I found myself pleading with Bode not to go back to him, to get as far away from him as possible. Just run and don't look back! The notion that Bode is subjected to all this pain and torment because he made one mistake, the mistake of loving a monster who simply isn't capable of fulfilling his needs? Bode who initially couldn't even bring himself to curse? Bode who is a dreamer? Bode who personifies innocence? Bode who subjects himself to the whims of a madman in some misguided attempt at restitution for a crime he didn't commit? 

The injustice of it gutted me. 

And yet, oddly, I felt sorry for Kilroy more than anything else. He completely deserves what he ultimately gets. He had the devotion, loyalty and love of someone so pure and couldn't recognize it for the gift it was and didn't know what to do with it. So he tried to crush it instead and that made me pity him. But out of those ashes Bode rose to try again with Valen.

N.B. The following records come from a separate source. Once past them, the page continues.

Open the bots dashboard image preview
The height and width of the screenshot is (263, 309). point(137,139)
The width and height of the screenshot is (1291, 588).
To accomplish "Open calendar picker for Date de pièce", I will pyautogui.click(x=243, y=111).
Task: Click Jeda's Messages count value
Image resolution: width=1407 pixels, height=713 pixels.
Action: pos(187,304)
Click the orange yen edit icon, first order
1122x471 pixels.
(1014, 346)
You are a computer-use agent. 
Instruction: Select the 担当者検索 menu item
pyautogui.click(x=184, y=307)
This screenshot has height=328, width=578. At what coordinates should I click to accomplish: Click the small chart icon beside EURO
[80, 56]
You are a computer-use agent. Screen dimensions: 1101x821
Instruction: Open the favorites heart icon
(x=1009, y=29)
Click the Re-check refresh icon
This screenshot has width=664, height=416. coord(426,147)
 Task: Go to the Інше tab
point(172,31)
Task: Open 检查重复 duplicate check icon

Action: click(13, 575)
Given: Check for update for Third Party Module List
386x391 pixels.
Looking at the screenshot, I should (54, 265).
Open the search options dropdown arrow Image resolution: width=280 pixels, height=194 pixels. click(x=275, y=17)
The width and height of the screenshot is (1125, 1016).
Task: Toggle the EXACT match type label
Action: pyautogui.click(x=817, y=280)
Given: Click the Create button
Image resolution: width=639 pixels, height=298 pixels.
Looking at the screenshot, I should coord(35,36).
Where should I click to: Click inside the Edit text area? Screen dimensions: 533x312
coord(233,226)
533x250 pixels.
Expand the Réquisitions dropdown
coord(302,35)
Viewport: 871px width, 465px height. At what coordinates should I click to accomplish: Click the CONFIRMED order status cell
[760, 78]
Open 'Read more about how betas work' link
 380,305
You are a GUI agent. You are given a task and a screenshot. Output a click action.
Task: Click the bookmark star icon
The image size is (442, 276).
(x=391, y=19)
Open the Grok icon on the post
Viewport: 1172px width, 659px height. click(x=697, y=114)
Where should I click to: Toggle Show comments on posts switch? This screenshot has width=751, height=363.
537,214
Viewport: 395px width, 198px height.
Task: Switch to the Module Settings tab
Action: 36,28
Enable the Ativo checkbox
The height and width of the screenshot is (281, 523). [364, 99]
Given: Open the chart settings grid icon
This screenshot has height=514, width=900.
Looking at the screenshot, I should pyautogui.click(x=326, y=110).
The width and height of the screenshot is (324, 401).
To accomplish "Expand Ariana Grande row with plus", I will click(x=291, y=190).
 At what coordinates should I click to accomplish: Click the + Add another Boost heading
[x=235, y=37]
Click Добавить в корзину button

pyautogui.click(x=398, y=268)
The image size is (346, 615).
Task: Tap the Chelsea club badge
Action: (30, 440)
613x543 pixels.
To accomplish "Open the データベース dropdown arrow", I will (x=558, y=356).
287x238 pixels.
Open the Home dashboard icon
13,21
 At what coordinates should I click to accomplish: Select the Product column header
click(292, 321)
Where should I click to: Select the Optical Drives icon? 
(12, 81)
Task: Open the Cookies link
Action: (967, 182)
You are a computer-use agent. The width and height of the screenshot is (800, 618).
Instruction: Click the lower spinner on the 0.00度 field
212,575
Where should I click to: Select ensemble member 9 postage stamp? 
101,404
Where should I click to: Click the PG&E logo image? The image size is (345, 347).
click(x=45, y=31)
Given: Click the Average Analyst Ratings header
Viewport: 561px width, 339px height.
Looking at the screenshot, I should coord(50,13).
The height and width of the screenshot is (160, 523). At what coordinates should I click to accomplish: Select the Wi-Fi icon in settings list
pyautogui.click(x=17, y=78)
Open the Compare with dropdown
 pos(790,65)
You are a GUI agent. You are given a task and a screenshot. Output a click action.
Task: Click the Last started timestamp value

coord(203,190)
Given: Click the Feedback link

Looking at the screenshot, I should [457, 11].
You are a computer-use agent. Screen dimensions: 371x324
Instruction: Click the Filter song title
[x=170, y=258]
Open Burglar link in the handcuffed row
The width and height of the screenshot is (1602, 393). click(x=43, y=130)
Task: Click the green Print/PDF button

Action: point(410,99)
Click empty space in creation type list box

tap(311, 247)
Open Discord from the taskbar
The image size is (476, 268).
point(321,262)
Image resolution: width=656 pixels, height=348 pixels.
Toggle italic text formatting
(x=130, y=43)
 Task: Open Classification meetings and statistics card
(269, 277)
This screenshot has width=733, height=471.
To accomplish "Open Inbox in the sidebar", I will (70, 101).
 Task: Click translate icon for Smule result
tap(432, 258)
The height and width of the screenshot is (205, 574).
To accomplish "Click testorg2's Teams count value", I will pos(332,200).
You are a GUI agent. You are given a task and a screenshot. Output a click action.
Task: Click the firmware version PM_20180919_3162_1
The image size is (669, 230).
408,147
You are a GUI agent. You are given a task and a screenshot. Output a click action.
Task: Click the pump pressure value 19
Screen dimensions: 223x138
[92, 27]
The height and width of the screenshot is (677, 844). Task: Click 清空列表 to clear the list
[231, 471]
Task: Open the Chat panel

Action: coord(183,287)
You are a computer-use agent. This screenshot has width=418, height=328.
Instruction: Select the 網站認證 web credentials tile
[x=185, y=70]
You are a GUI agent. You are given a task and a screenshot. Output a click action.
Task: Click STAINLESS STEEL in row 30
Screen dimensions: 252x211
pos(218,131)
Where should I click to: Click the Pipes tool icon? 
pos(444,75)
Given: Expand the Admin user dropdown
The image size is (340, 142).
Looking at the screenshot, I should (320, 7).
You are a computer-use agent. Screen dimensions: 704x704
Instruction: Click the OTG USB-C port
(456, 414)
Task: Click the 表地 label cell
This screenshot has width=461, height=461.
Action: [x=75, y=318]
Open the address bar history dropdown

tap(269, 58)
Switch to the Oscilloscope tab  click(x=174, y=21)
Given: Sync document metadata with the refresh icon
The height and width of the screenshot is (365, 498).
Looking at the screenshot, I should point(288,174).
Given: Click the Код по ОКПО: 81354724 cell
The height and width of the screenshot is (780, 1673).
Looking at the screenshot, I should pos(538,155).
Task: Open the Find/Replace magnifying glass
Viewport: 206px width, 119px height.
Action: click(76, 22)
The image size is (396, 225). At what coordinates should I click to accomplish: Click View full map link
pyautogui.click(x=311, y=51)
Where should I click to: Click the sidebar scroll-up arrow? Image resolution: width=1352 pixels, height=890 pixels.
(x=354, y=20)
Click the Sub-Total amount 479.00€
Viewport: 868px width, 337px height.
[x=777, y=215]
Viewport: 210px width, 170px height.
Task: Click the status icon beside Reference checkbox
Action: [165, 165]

Valen, The Boy of the Water, who's no boy at all but a man who's so confused, brainwashed, tired and disillusioned with life that he's volunteered to be the star of a snuff act in another X-show when he and Bode first meet. Their relationship is laborious which is what ultimately makes it so sturdy. They do not pull punches with one another. They've both lost something of themselves, both struggle with PTSD, but neither have completely lost hope. They enrich one another. They compromise. They have an "ordinary magic" that brought me to ugly tears.


Maybe we are all here for the simplest reasons.

The irony of Bode's journey given its origins was unquestionably my favorite part and exquisitely executed by J.A.. The world building is a true melting pot that is rich and vibrant. The secondary characters are distinctive, bizarre and compelling. The Grand Ballast is an artistic achievement that supersedes its genre. If I could give this all the stars and hearts and flowers, I would. Because it was that good. I was impressed by Take the Long Way Home, but The Grand Ballast exceeded my expectations in every way. Hopefully, she'll be recognized for this achievement in a more tangible way than my gushing, but I do want to thank you, J.A., for writing this.




A review copy was provided by the author in exchange for an honest review.